- ICH GCP
- US Clinical Trials Registry
- Clinical Trial NCT03994991
Transcranial Magnetic Stimulation (TMS) for Thoracic Surgery
Personalized Neuromodulation for Treating Post-surgical Pain
Study Overview
Status
Intervention / Treatment
Detailed Description
More than 25 million adults suffer from chronic pain in the United States making it the single most common symptom for which patients seek medical care. Although chronic pain can develop from a variety conditions, surgery is one of the most common and the incidence of chronic pain after thoracic surgery is particularly high. Opioids have been a mainstay therapy for post-surgical pain, but there is increasing awareness that post-surgical opioid use is a risk factor for addiction.
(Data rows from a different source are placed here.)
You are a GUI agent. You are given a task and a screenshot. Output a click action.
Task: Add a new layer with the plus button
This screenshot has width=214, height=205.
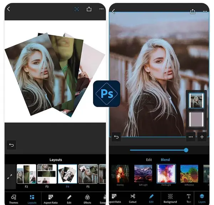pos(202,137)
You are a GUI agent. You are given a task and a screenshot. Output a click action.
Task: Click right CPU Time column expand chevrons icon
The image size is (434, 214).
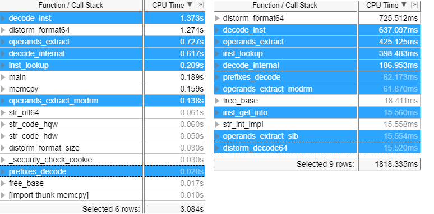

Consequently, there are major nationwide efforts underway to limit opioid use in the post-surgical setting and identify safer options. One promising modality that has emerged in recent years is the use of non-invasive brain stimulation using transcranial magnetic stimulation (TMS).
TMS provides a method for noninvasively modulating cortical excitability, and a number of studies have shown that non-invasive neuromodulation can reduce pain in patients suffering from chronic pain. Using resting state functional magnetic resonance imaging, the investigators propose to investigate changes in brain networks after TMS and additionally investigate individual differences in brain network connectivity patterns that predict the effectiveness of TMS. The investigators expect that active TMS, compared to sham TMS, will normalize brain network connectivity and lead to lower pain and opioid use after surgery. In addition, by assessing pre-surgical brain networks, the investigators hope to identify brain connectivity patterns that predict efficacy of TMS as a post-surgical treatment option.
The investigators will recruit 36 subjects who've undergone thoracic surgery. The investigators will recruit primarily in-patients but may also recruit patients who have gone home after surgery.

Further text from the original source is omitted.